Page extract →
□ □ □
Mike Perry's extraordinary and thoughtful account of meeting the people of his small hometown by joining the fire and rescue team was a breakout hit that "swells with unadorned heroism" (USA Today)

Welcome to New Auburn, Wisconsin (population: 485) where the local vigilante is a farmer's wife armed with a pistol and a Bible, the most senior member of the volunteer fire department is a cross-eyed butcher with one kidney and two ex-wives (both of whom work at the only gas station in town), and the back roads are haunted by the ghosts of children and farmers. Michael Perry loves this place. He grew up here, and now-after a decade away-he has returned.

Unable to polka or repair his own pickup, his farm-boy hands gone soft after years of writing, Mike figures the best way to regain his credibility is to join the volunteer fire department. Against a backdrop of fires and tangled wrecks, bar fights and smelt feeds, he tells a frequently comic tale leavened with moments of heartbreaking delicacy and searing tragedy.

Tracing his calls on a map in the little firehouse, he sees "a dense, benevolent web, spun one frantic zigzag at a time" from which the story of a tiny town emerges.


Author Notes

Michael Perry is a writer and a humorist. He has written three best selling memoirs and his work has appeared in Esquire, The New York Times Magazine, Backpacker, Outside, and Salon.com.

Perry was born in rural Wisconsin. He has spent many years as a volunteer firefighter. The majority of his writing discusses his farming background and life lessons. He was educated at the University of Wisconsin-Eau Claire.

Perry's books include Visiting Tom: A Man, a Highway, and the Road to Roughneck Grace (2012); Coop: A Year of Poultry, Pigs, and Parenting (2009); Truck: A Love Story (2006); Off Main Street: Brainstormers, Prophets, and Gatemouth's Gator (2005); Population: 485: Meeting Your Neighbors One Siren at a Time (2002); Big Rigs, Elvis & the Grand Dragon Wayne (1999); and Why They Killed Big Boy (1996).

(Bowker Author Biography)
□ □ □
Data lines →
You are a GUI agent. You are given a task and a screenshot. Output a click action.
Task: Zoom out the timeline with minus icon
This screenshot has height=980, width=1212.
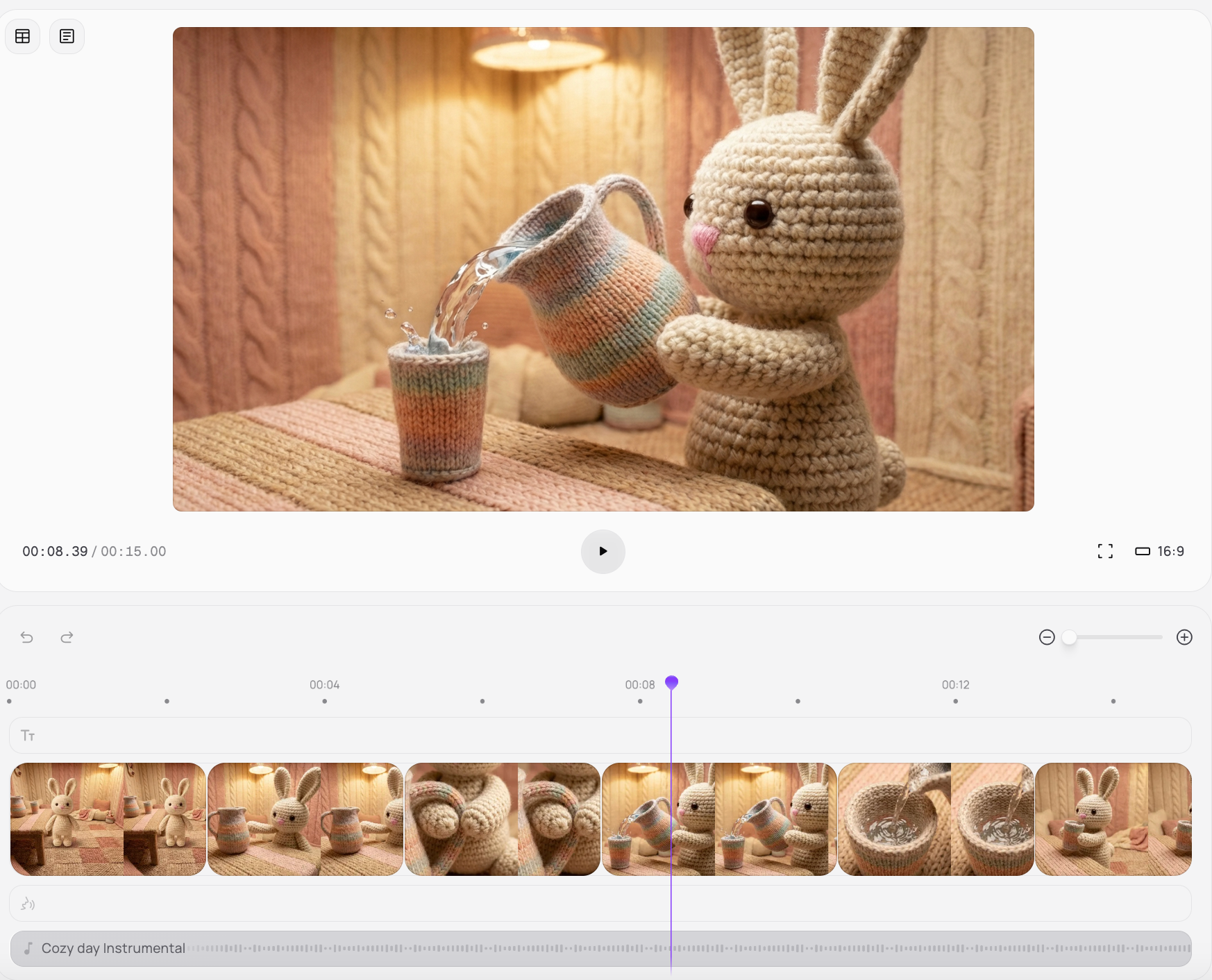1047,637
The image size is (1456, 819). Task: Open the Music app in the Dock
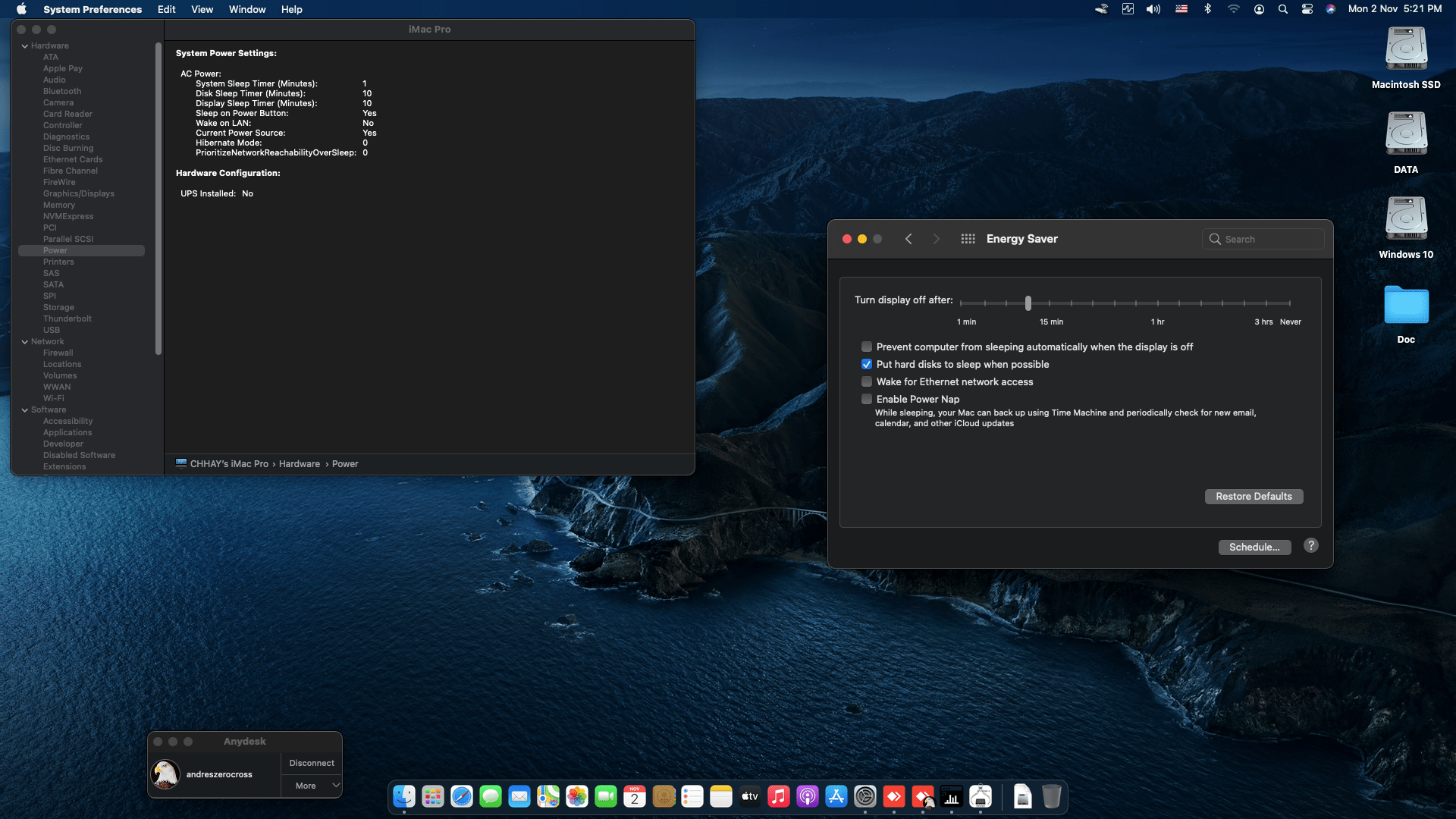779,796
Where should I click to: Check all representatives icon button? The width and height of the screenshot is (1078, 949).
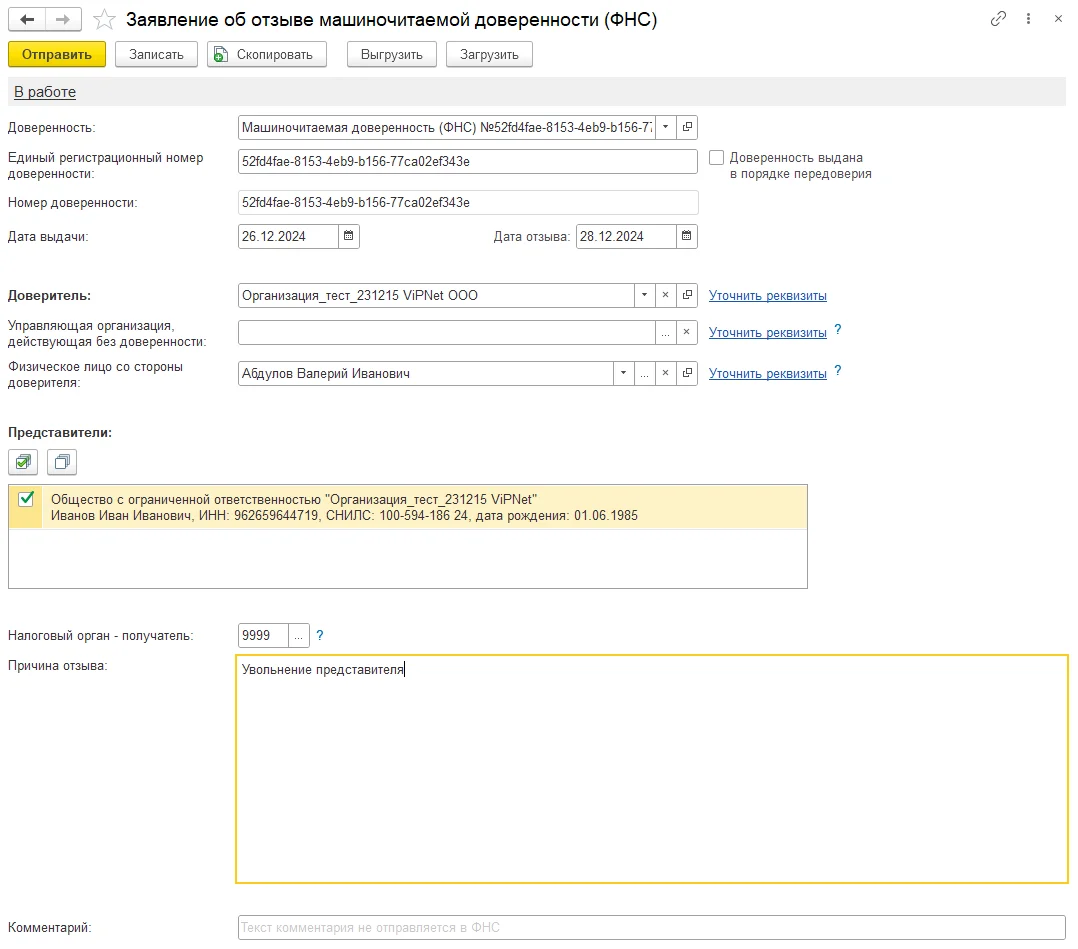coord(23,461)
□ □ □
Exercise task 1 → Decide whether each statement agrees with the New Auburn text, answering yes or no and quoting the text's deciding words: (a) New Auburn has a population of 485; (b) Perry studied at the University of Wisconsin-Madison; (c) Coop was published in 2009.
Exercise task 2 → Please print the passage of the New Auburn text between "Unable to polka" and "and searing tragedy.", inclusive.

Written reply 1 →
(a) Yes: "Welcome to New Auburn, Wisconsin (population: 485)"
(b) No: "He was educated at the University of Wisconsin-Eau Claire."
(c) Yes: "Coop: A Year of Poultry, Pigs, and Parenting (2009)"

Written reply 2 →
Unable to polka or repair his own pickup, his farm-boy hands gone soft after years of writing, Mike figures the best way to regain his credibility is to join the volunteer fire department. Against a backdrop of fires and tangled wrecks, bar fights and smelt feeds, he tells a frequently comic tale leavened with moments of heartbreaking delicacy and searing tragedy.